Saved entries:

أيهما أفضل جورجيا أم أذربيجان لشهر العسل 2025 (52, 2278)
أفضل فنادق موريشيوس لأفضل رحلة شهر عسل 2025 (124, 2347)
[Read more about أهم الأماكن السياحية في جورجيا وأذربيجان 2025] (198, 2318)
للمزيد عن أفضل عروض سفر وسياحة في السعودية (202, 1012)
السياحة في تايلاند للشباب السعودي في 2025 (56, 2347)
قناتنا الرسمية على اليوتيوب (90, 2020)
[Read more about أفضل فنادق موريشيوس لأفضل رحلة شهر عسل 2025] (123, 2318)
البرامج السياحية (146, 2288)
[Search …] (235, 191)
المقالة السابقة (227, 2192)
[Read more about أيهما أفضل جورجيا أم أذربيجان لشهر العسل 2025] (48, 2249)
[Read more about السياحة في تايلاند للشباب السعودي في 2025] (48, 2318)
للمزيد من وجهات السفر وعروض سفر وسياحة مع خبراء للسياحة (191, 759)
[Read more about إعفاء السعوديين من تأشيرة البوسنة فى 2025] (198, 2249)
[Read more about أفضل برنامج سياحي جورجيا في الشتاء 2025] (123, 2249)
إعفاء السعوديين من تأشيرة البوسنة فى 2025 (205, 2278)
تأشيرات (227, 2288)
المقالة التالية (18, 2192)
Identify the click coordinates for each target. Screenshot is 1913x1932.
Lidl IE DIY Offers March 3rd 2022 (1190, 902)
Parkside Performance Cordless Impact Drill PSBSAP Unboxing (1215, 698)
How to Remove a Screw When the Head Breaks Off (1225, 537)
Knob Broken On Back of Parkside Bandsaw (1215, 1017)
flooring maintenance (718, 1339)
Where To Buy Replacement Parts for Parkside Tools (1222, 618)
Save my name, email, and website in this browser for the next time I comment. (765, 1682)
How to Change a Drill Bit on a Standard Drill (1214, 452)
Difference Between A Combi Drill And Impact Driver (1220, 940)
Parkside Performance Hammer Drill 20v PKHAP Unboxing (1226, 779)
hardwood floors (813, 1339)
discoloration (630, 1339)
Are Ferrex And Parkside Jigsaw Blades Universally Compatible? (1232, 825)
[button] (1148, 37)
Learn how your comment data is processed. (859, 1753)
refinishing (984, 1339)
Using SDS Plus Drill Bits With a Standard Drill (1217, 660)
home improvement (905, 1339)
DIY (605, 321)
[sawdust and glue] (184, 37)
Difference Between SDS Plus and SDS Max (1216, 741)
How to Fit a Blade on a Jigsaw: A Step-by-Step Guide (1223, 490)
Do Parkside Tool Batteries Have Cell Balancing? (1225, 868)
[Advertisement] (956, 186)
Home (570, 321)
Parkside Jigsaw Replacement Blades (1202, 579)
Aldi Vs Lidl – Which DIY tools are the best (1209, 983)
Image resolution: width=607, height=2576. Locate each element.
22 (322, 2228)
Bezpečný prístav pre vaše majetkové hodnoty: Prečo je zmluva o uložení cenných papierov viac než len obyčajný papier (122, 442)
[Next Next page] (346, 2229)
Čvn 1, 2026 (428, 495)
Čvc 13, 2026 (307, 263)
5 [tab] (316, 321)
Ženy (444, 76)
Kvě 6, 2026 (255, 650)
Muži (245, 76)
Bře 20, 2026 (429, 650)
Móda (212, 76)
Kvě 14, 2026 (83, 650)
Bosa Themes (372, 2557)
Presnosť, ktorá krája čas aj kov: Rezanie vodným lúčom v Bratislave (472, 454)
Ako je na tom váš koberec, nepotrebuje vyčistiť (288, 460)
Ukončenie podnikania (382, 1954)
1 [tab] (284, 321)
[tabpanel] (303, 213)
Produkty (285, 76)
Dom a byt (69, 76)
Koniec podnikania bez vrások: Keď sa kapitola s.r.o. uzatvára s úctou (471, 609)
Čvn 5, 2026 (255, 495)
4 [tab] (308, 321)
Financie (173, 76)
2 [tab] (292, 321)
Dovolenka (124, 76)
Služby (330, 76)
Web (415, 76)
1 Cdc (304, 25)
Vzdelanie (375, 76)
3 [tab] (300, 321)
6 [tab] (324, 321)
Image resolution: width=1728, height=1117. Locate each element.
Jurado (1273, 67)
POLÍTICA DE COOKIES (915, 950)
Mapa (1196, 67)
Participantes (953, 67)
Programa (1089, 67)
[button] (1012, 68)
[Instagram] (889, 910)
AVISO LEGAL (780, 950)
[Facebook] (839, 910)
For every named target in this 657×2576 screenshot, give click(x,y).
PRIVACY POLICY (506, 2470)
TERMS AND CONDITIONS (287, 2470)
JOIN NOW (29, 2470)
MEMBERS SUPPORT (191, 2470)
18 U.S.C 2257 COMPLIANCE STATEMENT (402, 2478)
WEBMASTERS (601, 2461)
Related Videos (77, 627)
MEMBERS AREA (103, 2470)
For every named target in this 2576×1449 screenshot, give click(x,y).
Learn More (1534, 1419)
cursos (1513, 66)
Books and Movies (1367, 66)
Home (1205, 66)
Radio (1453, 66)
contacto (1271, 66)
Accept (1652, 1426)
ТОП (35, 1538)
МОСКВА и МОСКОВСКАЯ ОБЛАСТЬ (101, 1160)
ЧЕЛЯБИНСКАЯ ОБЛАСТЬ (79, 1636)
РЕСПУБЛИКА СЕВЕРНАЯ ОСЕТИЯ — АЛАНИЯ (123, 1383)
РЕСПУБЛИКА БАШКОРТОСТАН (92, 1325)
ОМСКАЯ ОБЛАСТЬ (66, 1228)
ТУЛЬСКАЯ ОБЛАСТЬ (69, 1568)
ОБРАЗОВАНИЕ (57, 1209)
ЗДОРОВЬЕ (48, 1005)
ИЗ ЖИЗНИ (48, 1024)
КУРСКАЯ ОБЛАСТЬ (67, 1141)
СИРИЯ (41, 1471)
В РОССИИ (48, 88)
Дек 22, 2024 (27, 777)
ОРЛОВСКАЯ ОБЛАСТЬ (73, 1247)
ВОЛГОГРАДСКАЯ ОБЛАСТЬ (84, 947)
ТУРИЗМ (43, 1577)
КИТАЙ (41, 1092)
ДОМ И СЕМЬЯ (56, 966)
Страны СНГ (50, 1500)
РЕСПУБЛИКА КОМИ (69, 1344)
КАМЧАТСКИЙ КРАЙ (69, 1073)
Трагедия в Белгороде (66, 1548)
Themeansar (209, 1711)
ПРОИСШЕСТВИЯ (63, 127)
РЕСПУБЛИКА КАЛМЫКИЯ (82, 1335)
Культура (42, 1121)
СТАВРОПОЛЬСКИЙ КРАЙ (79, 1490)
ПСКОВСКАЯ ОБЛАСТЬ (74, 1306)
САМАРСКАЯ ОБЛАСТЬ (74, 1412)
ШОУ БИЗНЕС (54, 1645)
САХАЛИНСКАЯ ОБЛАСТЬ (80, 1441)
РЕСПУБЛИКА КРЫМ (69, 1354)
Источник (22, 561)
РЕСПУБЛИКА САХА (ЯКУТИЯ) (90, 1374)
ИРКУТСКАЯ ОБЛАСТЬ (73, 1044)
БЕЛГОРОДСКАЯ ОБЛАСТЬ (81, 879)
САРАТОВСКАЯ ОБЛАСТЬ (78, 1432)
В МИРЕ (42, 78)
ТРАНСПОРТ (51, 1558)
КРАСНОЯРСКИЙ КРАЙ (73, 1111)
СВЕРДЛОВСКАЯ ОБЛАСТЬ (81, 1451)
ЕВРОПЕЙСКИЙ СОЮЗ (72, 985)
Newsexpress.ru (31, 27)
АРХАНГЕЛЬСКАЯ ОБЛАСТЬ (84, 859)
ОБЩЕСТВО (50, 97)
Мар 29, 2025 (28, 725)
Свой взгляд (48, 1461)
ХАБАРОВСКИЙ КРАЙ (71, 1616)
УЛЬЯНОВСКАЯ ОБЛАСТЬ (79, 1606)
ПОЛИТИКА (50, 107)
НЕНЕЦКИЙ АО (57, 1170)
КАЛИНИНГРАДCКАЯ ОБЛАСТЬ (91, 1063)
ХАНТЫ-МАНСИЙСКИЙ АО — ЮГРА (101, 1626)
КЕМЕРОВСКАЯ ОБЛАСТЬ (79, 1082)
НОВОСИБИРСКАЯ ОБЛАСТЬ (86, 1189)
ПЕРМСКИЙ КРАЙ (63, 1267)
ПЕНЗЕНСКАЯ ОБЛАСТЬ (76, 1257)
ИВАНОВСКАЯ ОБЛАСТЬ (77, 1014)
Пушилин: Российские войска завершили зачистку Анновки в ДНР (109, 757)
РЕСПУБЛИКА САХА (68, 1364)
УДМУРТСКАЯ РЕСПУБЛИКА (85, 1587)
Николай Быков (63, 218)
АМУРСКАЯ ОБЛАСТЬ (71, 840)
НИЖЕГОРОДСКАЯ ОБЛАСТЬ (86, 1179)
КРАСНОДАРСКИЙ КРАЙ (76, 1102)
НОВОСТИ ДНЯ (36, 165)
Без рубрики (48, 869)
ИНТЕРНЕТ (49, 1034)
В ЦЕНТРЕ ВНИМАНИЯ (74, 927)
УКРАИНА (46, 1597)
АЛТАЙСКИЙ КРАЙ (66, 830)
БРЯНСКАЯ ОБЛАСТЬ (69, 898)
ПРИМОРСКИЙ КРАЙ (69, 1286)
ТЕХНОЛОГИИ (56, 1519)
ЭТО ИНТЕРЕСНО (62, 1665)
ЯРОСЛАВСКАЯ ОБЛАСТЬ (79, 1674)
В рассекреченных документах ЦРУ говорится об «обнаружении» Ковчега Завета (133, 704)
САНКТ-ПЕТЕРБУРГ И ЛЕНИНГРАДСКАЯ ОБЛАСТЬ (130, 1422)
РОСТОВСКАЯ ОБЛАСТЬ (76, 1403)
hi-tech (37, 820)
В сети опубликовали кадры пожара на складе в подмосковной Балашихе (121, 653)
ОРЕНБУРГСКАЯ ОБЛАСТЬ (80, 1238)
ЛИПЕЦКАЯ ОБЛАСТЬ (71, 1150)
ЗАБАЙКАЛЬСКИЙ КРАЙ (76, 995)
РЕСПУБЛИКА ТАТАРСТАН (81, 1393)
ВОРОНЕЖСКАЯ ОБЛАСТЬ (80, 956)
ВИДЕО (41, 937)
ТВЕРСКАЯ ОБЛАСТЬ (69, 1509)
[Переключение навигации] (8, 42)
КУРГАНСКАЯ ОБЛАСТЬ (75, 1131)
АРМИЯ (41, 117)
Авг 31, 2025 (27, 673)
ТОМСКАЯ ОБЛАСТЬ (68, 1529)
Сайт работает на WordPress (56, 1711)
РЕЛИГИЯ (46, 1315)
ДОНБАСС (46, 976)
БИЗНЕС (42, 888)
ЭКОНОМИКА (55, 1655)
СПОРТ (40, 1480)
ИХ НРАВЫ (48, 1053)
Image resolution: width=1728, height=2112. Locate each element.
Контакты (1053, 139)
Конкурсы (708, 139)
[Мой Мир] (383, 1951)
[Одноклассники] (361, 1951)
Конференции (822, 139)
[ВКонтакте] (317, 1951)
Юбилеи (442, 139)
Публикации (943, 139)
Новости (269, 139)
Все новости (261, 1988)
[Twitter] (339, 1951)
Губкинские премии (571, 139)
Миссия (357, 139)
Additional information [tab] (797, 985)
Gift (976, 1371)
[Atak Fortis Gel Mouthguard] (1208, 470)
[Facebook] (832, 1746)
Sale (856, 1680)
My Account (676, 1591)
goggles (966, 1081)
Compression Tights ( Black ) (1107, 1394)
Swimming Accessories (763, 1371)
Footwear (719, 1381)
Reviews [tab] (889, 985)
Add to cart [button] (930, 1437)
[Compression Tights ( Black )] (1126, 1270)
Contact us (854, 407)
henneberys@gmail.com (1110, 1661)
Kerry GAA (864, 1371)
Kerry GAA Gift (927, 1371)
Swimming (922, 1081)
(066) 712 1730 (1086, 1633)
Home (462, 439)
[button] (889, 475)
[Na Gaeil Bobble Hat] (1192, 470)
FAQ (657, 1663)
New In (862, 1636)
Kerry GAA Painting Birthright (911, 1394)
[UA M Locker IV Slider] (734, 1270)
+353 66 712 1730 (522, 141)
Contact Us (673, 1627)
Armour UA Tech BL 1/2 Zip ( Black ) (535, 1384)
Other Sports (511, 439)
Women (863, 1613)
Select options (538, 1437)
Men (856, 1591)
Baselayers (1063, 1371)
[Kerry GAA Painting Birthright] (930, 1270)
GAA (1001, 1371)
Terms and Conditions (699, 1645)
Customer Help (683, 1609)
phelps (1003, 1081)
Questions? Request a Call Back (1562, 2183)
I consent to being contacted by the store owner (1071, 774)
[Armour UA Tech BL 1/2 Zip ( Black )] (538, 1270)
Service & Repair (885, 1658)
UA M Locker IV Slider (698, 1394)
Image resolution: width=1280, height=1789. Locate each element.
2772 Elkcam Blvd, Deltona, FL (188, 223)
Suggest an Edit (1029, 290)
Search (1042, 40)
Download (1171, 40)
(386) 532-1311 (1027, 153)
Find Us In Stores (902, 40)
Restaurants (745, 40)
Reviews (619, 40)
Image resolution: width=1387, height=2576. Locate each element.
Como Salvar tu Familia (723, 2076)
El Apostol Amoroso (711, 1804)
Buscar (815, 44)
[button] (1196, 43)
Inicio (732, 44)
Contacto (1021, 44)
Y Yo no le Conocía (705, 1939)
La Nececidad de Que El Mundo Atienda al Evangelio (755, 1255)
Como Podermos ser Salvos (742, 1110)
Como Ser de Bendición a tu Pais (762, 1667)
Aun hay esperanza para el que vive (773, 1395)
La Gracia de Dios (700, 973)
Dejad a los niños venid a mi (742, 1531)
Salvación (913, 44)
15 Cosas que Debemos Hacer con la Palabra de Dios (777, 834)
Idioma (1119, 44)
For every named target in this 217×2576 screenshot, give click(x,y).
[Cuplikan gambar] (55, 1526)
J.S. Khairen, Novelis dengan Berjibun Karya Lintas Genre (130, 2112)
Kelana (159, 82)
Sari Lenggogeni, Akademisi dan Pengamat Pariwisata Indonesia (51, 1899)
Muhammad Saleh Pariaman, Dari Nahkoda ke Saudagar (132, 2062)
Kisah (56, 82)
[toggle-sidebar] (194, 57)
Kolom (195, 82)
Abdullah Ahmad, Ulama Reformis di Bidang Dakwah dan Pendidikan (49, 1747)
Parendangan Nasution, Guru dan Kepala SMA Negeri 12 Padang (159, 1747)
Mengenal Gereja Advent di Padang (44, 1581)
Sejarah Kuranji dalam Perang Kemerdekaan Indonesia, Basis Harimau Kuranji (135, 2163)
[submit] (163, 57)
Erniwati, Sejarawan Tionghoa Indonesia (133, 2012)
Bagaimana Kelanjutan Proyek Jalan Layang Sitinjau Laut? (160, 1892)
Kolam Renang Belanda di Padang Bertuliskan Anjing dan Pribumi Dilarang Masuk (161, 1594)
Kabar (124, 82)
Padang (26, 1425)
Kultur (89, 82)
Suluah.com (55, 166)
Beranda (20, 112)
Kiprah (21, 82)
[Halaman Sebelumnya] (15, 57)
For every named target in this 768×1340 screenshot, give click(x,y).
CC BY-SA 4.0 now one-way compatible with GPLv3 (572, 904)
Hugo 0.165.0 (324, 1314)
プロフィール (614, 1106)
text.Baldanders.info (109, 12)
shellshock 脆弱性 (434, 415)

Aim of the exercise: Of all the entries above, repeat only the lines from the line that has "Все новости (261, 1988)" to the line that has "[button] (889, 475)", both lines included, exactly.

Solution to this exercise:
Все новости (261, 1988)
[Twitter] (339, 1951)
Губкинские премии (571, 139)
Миссия (357, 139)
Additional information [tab] (797, 985)
Gift (976, 1371)
[Atak Fortis Gel Mouthguard] (1208, 470)
[Facebook] (832, 1746)
Sale (856, 1680)
My Account (676, 1591)
goggles (966, 1081)
Compression Tights ( Black ) (1107, 1394)
Swimming Accessories (763, 1371)
Footwear (719, 1381)
Reviews [tab] (889, 985)
Add to cart [button] (930, 1437)
[Compression Tights ( Black )] (1126, 1270)
Contact us (854, 407)
henneberys@gmail.com (1110, 1661)
Kerry GAA (864, 1371)
Kerry GAA Gift (927, 1371)
Swimming (922, 1081)
(066) 712 1730 (1086, 1633)
Home (462, 439)
[button] (889, 475)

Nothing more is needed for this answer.